EXERCISE BRIEF: Can you set down the whole blog entry below, word for word?
=== DOCUMENT EXCERPT ===
This is the start of my description of how I came to finally accepting myself after 40+ years of trying to figure this stuff out. I've broken it up into a few blog entries because it just got too long and there was a lot I wanted to say. This part deals with me getting to the point where I needed to reconsider my life from the trans point of view.
In a previous entry I wrote about how I went through a long period of denial. It wasn't easy, and I had lapses, but you could argue that for the most part I was "successful" in evading my trans nature for the better part of a decade. So how come I decided to accept myself and come out?
The story starts on a cold, snowy Friday in upstate New York. It was my father's funeral mass, and I was given an opportunity to speak about him. I spoke of my feelings of loss, of the good times and sad times and of love and memories. I alternately had people laughing and in tears. So did other speakers. Then we buried him and did the things people do afterwards.
We had a long drive home the next day, and I was now deeply depressed. I had a sense of both loss and relief (relief over the end of his struggle with Alzheimer's - a disease he was so deathly afraid of because of what it did to his mother). Years before he started to phase out of reality my father had had a falling out with my brother, who he felt never really grew up or was all that responsible. I was the son that made him proud and happy. We hadn't always been close, but in the years between the death of my stepmother and his sliding into Alzheimer's we became close. He was one of my best friends in the world. I really missed being able to talk to him.
I was living the kind of life he dreamed for his children, especially for one of his sons - happily married, a good career, and grandchildren, including a son to carry on the family name. I was glad that I made him happy, but I also felt like a bit of a fraud. If you looked deeper you would find the flaws. How our daughter just couldn't get out of the house fast enough when college came around, and the unease that our son was starting to show (that would ultimately lead to near-suicidal bouts with bipolar disorder). And how my wife and I were bickering all the time about everything.
=== PROVIDED MATERIAL ===
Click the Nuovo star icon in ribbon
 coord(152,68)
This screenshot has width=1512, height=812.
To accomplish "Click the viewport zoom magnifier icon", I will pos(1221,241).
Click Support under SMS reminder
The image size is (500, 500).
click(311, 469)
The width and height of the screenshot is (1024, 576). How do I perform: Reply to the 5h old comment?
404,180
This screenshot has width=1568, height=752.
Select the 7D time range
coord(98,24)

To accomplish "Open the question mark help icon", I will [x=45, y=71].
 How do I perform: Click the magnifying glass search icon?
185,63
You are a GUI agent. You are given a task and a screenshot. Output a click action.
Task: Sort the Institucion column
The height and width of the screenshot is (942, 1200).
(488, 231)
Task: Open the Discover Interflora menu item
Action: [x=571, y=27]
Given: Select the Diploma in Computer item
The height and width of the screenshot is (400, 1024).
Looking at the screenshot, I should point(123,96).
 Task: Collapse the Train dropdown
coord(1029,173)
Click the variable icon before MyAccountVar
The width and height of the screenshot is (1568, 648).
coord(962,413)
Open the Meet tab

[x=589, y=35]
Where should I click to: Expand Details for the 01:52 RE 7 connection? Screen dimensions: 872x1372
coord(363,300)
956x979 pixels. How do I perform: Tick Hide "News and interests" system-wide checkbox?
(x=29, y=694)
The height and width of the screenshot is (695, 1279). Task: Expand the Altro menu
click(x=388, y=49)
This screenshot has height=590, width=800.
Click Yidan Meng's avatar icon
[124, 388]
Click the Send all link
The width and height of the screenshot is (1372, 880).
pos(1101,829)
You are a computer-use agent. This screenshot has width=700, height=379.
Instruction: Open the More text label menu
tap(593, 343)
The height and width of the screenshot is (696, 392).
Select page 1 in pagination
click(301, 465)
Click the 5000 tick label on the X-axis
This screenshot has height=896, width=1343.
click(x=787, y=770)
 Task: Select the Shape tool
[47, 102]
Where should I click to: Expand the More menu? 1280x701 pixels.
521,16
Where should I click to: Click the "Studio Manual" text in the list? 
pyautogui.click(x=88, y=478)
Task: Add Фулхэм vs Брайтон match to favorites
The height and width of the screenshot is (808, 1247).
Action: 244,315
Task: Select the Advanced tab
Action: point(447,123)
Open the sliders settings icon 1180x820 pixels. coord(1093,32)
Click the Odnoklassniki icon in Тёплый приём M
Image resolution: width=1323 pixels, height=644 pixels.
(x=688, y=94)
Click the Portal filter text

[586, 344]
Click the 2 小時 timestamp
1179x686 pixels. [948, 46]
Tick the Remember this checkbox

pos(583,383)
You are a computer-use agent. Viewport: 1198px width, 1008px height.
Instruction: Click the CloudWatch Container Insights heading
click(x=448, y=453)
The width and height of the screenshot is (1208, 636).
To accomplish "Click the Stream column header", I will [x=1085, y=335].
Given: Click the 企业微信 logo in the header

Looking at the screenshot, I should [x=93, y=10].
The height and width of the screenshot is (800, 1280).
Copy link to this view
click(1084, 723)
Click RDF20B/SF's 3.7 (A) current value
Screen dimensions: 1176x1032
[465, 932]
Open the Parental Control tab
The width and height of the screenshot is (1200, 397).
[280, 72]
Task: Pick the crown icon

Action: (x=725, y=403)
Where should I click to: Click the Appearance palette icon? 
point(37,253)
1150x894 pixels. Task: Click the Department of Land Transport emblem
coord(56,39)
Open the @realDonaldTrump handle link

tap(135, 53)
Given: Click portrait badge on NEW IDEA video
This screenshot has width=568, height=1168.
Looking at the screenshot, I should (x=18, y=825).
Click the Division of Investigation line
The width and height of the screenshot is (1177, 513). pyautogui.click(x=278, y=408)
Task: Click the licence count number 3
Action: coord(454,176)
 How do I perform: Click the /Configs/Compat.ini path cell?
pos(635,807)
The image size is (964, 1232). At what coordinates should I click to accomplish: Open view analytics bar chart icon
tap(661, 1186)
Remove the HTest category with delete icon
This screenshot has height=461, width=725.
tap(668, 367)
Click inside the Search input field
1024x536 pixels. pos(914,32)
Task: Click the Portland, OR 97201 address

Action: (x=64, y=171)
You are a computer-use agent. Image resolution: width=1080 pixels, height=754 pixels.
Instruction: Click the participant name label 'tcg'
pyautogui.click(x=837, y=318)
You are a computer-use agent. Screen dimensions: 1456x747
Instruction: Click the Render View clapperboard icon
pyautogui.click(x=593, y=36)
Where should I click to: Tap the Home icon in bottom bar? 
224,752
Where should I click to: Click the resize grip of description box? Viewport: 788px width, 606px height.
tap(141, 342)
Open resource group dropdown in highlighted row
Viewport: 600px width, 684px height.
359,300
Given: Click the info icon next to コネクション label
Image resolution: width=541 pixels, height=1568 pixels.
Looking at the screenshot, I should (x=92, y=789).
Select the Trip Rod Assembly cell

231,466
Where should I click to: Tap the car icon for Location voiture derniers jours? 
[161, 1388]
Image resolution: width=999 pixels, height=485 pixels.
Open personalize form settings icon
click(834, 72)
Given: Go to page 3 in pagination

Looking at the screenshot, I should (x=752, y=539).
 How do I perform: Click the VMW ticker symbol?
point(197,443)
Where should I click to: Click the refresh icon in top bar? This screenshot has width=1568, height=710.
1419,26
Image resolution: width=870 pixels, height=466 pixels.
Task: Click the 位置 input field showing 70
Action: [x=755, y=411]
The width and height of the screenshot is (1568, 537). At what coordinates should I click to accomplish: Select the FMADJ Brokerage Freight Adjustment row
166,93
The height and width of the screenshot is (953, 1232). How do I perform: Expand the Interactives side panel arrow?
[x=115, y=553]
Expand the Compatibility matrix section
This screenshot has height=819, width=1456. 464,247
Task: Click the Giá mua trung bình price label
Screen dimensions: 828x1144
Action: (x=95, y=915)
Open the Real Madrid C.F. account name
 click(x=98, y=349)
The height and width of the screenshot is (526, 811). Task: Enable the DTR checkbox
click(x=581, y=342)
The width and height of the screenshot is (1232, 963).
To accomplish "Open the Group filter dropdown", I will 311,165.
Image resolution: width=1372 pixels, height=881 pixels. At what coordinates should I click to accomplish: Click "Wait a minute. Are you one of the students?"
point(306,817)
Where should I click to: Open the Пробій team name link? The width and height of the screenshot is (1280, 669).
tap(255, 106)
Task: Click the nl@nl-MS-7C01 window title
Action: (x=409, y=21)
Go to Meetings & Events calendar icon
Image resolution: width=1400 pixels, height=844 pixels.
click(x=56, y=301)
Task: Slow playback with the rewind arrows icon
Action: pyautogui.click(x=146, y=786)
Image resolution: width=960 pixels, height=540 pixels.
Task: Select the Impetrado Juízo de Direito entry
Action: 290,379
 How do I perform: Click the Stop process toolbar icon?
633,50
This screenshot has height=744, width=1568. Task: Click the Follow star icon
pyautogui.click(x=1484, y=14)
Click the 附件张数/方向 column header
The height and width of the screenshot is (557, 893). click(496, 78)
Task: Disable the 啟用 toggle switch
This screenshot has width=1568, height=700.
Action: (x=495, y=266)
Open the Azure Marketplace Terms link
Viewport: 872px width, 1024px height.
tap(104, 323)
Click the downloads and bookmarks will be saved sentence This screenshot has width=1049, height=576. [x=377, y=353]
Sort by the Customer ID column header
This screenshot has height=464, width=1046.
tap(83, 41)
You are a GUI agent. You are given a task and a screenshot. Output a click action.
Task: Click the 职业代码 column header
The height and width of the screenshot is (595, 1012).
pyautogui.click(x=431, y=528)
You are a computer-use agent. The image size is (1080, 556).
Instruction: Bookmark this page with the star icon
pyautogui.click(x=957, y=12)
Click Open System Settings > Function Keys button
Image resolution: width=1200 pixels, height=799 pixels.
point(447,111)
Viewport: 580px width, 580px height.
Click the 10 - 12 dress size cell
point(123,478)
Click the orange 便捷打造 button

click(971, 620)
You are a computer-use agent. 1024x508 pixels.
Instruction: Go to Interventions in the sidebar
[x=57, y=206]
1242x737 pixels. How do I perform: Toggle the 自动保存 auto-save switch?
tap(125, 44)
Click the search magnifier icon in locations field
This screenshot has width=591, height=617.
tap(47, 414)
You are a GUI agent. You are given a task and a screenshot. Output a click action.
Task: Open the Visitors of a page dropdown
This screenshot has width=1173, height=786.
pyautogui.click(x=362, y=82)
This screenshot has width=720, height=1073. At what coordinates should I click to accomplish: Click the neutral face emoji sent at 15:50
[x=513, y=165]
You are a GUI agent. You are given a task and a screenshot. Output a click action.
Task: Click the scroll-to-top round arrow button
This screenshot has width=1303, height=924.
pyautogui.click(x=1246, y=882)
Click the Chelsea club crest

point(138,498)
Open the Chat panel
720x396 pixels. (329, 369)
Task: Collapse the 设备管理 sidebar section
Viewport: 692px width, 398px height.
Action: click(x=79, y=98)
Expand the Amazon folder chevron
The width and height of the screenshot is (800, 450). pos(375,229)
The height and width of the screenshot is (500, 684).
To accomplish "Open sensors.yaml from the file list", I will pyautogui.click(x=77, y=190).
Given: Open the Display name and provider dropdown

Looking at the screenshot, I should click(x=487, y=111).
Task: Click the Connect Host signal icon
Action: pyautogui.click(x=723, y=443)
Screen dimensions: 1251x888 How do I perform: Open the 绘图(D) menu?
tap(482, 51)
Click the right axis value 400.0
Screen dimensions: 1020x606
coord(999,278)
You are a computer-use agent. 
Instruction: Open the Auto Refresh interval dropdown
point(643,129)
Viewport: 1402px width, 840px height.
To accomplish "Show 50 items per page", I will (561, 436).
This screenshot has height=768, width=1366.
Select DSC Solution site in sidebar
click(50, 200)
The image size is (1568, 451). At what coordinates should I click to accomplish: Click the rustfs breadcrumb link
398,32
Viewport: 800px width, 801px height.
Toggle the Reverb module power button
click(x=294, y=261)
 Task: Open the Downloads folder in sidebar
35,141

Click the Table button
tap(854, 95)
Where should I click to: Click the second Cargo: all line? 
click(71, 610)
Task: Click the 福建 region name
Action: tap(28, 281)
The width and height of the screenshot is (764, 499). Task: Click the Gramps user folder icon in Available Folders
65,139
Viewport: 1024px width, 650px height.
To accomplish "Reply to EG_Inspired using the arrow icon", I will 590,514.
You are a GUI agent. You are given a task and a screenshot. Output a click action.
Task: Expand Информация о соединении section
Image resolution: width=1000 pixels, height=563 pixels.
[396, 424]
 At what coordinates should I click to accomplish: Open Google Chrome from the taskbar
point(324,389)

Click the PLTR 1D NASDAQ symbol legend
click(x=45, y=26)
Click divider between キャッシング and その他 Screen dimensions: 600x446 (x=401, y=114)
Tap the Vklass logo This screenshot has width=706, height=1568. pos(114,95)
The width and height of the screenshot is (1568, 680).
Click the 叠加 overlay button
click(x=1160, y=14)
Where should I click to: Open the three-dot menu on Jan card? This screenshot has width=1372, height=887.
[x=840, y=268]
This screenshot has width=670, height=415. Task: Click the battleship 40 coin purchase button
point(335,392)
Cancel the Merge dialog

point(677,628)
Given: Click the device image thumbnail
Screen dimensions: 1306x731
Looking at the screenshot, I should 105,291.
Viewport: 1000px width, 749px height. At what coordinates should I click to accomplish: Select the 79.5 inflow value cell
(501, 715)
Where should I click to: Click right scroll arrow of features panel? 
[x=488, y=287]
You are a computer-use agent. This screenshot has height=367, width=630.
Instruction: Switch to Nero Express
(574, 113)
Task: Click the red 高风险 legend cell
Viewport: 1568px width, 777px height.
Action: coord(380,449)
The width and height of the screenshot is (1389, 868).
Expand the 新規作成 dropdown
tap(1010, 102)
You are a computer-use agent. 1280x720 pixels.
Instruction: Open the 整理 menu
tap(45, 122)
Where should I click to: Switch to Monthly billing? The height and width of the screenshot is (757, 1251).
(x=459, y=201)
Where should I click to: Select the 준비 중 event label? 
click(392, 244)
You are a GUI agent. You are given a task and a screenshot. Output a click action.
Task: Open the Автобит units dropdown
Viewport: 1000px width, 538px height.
===
WORKED SOLUTION:
This is the start of my description of how I came to finally accepting myself after 40+ years of trying to figure this stuff out. I've broken it up into a few blog entries because it just got too long and there was a lot I wanted to say. This part deals with me getting to the point where I needed to reconsider my life from the trans point of view.
In a previous entry I wrote about how I went through a long period of denial. It wasn't easy, and I had lapses, but you could argue that for the most part I was "successful" in evading my trans nature for the better part of a decade. So how come I decided to accept myself and come out?
The story starts on a cold, snowy Friday in upstate New York. It was my father's funeral mass, and I was given an opportunity to speak about him. I spoke of my feelings of loss, of the good times and sad times and of love and memories. I alternately had people laughing and in tears. So did other speakers. Then we buried him and did the things people do afterwards.
We had a long drive home the next day, and I was now deeply depressed. I had a sense of both loss and relief (relief over the end of his struggle with Alzheimer's - a disease he was so deathly afraid of because of what it did to his mother). Years before he started to phase out of reality my father had had a falling out with my brother, who he felt never really grew up or was all that responsible. I was the son that made him proud and happy. We hadn't always been close, but in the years between the death of my stepmother and his sliding into Alzheimer's we became close. He was one of my best friends in the world. I really missed being able to talk to him.
I was living the kind of life he dreamed for his children, especially for one of his sons - happily married, a good career, and grandchildren, including a son to carry on the family name. I was glad that I made him happy, but I also felt like a bit of a fraud. If you looked deeper you would find the flaws. How our daughter just couldn't get out of the house fast enough when college came around, and the unease that our son was starting to show (that would ultimately lead to near-suicidal bouts with bipolar disorder). And how my wife and I were bickering all the time about everything.